## Task to carry out
Format the entries that begin with the line containing "How do I perform: Click the Thai" and end with the line containing "click(x=148, y=126)" as a numbered list, skipping blank lines. Include only those lines.

## Supplied records
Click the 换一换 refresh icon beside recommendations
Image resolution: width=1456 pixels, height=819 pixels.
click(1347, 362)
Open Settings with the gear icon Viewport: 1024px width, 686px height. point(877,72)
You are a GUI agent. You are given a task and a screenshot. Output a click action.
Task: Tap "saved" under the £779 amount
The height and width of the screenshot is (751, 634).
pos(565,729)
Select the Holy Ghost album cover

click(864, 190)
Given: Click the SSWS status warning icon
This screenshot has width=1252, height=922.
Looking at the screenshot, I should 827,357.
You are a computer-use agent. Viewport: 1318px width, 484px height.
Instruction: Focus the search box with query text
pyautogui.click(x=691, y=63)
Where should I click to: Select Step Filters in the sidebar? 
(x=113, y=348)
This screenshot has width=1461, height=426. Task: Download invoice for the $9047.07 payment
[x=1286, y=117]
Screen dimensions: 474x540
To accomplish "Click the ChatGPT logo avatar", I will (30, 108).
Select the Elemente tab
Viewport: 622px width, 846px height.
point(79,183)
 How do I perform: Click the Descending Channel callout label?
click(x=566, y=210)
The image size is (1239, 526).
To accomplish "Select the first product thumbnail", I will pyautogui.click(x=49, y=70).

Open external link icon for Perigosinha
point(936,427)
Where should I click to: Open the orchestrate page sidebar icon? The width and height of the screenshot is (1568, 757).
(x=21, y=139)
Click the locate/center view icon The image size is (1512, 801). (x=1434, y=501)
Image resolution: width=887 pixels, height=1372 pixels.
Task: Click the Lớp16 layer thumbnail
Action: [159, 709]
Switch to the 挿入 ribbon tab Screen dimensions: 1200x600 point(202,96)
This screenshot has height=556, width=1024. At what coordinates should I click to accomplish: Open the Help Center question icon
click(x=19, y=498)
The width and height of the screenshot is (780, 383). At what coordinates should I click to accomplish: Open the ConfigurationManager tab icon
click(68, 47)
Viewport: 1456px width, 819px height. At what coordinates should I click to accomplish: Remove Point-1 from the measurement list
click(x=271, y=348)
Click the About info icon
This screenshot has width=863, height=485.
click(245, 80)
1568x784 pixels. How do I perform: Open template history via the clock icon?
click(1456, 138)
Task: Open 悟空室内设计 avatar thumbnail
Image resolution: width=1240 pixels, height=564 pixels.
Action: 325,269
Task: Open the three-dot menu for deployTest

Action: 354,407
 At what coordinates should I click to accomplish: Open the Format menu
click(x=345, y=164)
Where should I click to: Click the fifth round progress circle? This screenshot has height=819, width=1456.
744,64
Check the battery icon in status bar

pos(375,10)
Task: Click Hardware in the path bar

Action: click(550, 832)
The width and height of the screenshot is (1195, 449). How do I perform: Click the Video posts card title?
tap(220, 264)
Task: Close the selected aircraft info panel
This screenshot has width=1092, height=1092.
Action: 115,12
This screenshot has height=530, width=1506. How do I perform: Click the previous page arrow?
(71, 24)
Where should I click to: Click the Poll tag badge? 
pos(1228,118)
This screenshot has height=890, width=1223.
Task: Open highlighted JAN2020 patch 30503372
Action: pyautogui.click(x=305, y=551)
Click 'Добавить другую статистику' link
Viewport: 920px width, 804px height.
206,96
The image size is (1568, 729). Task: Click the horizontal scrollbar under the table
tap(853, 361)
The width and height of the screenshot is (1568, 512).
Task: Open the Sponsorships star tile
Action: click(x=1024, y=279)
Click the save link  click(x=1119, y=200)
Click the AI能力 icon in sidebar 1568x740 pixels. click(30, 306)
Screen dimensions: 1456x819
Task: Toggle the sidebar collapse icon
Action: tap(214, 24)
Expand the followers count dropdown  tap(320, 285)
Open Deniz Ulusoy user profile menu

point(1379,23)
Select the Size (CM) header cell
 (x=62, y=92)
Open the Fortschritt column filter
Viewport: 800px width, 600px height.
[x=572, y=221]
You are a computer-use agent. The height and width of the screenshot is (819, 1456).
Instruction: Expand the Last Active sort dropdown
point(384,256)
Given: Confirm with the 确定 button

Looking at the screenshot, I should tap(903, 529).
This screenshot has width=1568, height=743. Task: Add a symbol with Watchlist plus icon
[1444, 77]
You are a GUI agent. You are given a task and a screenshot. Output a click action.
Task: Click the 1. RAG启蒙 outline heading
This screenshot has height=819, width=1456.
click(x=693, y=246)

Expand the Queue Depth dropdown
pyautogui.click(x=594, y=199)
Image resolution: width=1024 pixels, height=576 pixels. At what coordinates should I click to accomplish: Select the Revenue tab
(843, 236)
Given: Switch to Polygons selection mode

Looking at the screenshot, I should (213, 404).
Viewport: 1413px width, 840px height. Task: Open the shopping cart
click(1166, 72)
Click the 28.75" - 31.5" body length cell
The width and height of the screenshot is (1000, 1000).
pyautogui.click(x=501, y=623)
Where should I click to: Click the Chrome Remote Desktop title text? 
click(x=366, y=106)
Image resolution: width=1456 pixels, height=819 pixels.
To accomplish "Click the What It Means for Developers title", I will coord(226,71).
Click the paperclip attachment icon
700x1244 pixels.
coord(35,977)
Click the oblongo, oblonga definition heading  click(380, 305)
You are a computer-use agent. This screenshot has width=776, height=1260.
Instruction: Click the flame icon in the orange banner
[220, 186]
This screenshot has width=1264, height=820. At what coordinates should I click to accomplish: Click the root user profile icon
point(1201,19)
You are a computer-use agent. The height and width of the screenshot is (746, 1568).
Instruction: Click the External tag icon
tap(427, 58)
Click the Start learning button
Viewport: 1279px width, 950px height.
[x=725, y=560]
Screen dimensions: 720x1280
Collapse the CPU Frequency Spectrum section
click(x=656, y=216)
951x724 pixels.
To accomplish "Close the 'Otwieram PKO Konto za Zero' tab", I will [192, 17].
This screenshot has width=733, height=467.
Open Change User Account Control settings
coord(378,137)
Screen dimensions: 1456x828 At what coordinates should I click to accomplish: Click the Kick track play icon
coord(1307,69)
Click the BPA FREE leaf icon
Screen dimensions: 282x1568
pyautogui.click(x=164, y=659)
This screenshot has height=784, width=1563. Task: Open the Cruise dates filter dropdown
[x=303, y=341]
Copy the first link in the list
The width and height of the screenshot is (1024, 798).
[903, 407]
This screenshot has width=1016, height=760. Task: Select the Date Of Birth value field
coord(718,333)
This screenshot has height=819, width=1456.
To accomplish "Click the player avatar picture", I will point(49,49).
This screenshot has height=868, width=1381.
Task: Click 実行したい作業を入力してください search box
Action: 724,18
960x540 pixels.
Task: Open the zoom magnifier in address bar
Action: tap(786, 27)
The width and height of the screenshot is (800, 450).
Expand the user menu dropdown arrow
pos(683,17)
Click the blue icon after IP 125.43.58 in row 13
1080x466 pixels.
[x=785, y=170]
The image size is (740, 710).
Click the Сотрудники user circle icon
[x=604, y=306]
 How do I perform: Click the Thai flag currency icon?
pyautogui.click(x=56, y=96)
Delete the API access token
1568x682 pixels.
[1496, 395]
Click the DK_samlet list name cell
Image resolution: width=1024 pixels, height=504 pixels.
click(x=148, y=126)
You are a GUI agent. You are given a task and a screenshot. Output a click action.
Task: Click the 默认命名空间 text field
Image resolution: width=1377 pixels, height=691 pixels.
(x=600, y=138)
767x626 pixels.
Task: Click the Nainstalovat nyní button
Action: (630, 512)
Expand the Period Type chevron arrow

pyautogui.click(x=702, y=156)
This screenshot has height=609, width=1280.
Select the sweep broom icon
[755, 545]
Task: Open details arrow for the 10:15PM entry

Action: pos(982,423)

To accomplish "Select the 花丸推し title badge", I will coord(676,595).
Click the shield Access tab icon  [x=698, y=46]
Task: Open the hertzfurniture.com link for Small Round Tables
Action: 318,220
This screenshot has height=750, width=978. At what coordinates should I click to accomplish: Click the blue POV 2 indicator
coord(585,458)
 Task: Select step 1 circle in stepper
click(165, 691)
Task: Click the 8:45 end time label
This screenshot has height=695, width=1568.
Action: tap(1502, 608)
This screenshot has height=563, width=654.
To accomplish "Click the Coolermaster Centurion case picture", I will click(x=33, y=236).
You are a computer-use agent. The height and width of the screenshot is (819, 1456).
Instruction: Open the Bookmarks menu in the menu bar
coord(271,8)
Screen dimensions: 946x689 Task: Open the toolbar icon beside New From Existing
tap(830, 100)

## Exercise answer
1.  How do I perform: Click the Thai flag currency icon?
2. pyautogui.click(x=56, y=96)
3. Delete the API access token
4. 1568x682 pixels.
5. [1496, 395]
6. Click the DK_samlet list name cell
7. Image resolution: width=1024 pixels, height=504 pixels.
8. click(x=148, y=126)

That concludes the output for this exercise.